Think Zoo TV, the band’s 1992-93 tour, on steroids.
The tonnage is to help mark the band’s first stadium tour in a decade, and its never-ending quest to take the spectacle and somehow find the intimate amid it all.
Proving you wrong
And, if you think you know U2, the band is hoping to prove you wrong. After two late-career masterpieces, “All That You Can’t Leave Behind” and “How to Dismantle an Atomic Bomb,” the band decided to toss up a few curveballs. Its latest CD, “No Line on the Horizon,” is not loaded with obvious hits that jump out off the speakers and grab you by ears and drag you to the dance floor, like “Vertigo” or “Beautiful Day,” nor drop-dead gorgeous ballads like “Sometimes You Can’t Make It on Your Own.” Its charms are a bit deeper. Too deep, some critics and fans seemed to think, as the album was not - relatively speaking - as well received as its immediate predecessors.
But give U2 some props for still believing in the idea of The Album, with songs laid out like a roadmap that don’t give up their power in tiny bites or when downloaded one track at a time. Working with producers like Brian Eno, who the members of U2 knew would push them outside the Top 40, and traveling to Morocco to find new sounds to pour into their music, they weren’t afraid to turn their backs on the platinum blueprint. Sure, in interviews this soul searching sounded pretentious and self-indulgent. But if not them, who? Are you hoping Maroon 5 or Lady GaGa decide on their next records to push outside their and our comfort zones? I thought not.
U2, like Neil Young, is unafraid. Bruce, Joni, these artists had or have the cache to avoid the easy path, it’s true. But they also have more to lose by heading out for uncharted territory.

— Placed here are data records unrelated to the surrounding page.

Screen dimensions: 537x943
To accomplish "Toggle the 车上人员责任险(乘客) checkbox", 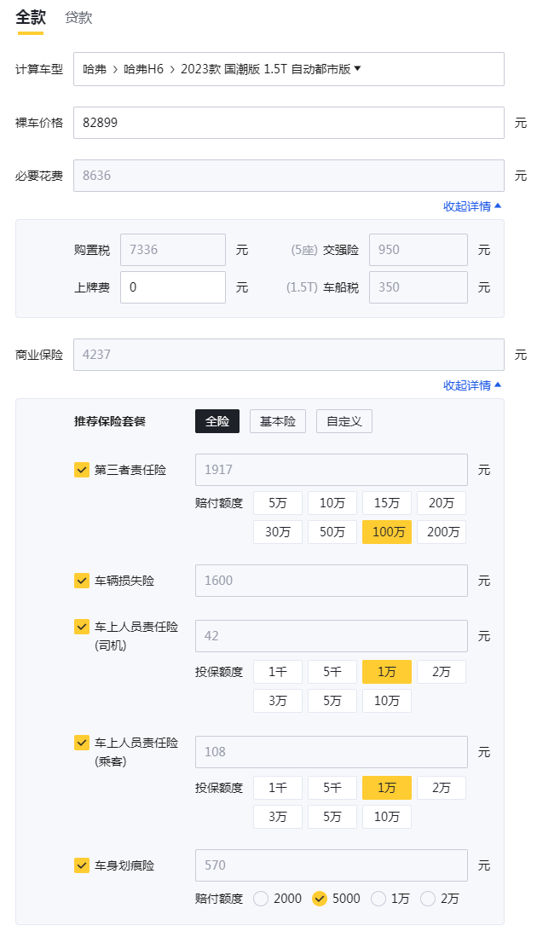I will pos(82,743).
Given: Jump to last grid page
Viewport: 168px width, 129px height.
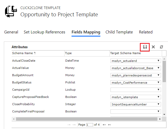Looking at the screenshot, I should coord(109,125).
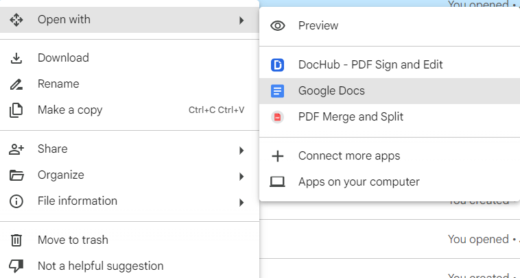Click the blue DocHub app icon

click(278, 65)
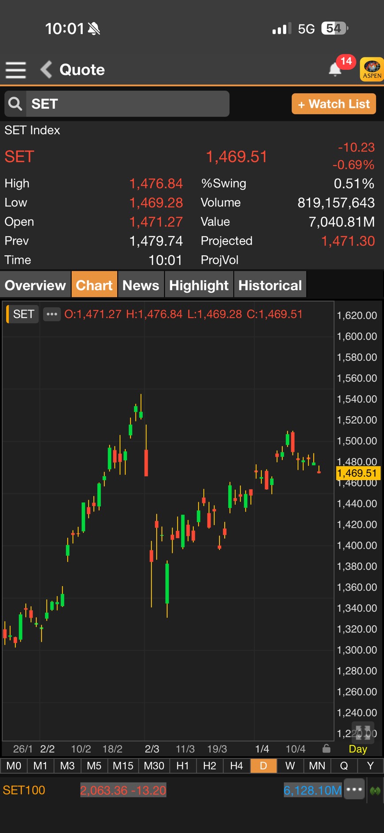Click the 1,469.51 price marker on axis
Image resolution: width=384 pixels, height=833 pixels.
point(357,473)
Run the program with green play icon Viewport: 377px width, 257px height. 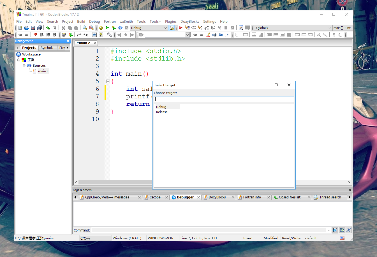click(x=107, y=28)
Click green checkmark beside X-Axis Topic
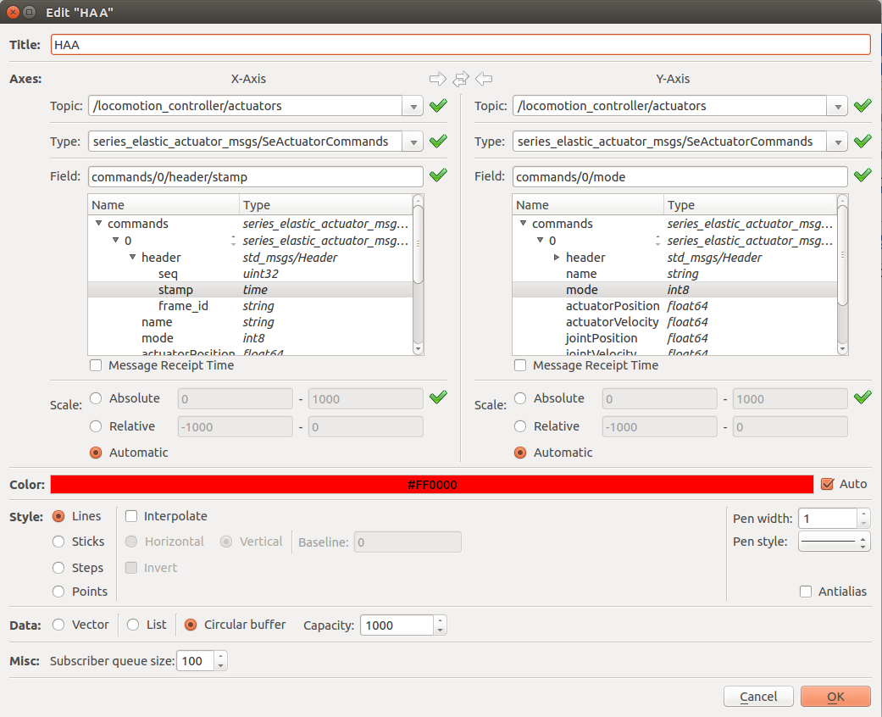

Of course, the primal elements of any U2 record remain on “No Line on the Horizon”: great melodies, the Edge’s amazing fretwork, and Bono’s vocals, always intense enough to move even the dead. In short, when “Get On Your Boots” blasts from the stage this weekend, shake your booty. There’s a reason a review in The New Yorker a few weeks ago made the claim that U2 was that rare band whose new material was as popular and relevant as its seminal hits of yesteryear.
More twists
Reviews from the North American leg of tour, which kicked off in Chicago a week ago, indicate the band has taken the groove-heavy aspects of some of “No Line” and incorporated it into the live show. Even chestnuts like “Where the Streets Have No Name,” have a new rhythmic feel with a percolating Larry Mullen Jr. and Adam Clayton. Subsequently, Bono’s vocals are more syncopated than they’ve ever been. Some of the songs, especially those off the new CD (recent setlists indicate about seven of these tracks will be played each night), retain their atmospheric nature in concert, as U2 finds the ghosts in its music.
It’s all part of the journey.
Some sameness
Some things will remain. Fans can expect Bono and company to use the huge stage to deliver high-tech histrionics one moment, and lighter-lifting intimacy the next. U2’s penchant for highlighting different causes will also be on display, always a fine complement to the band’s uplifting numbers. Then there’s the band’s awesome sense of theater: Bono’s never been within a mile of a stage he didn’t own.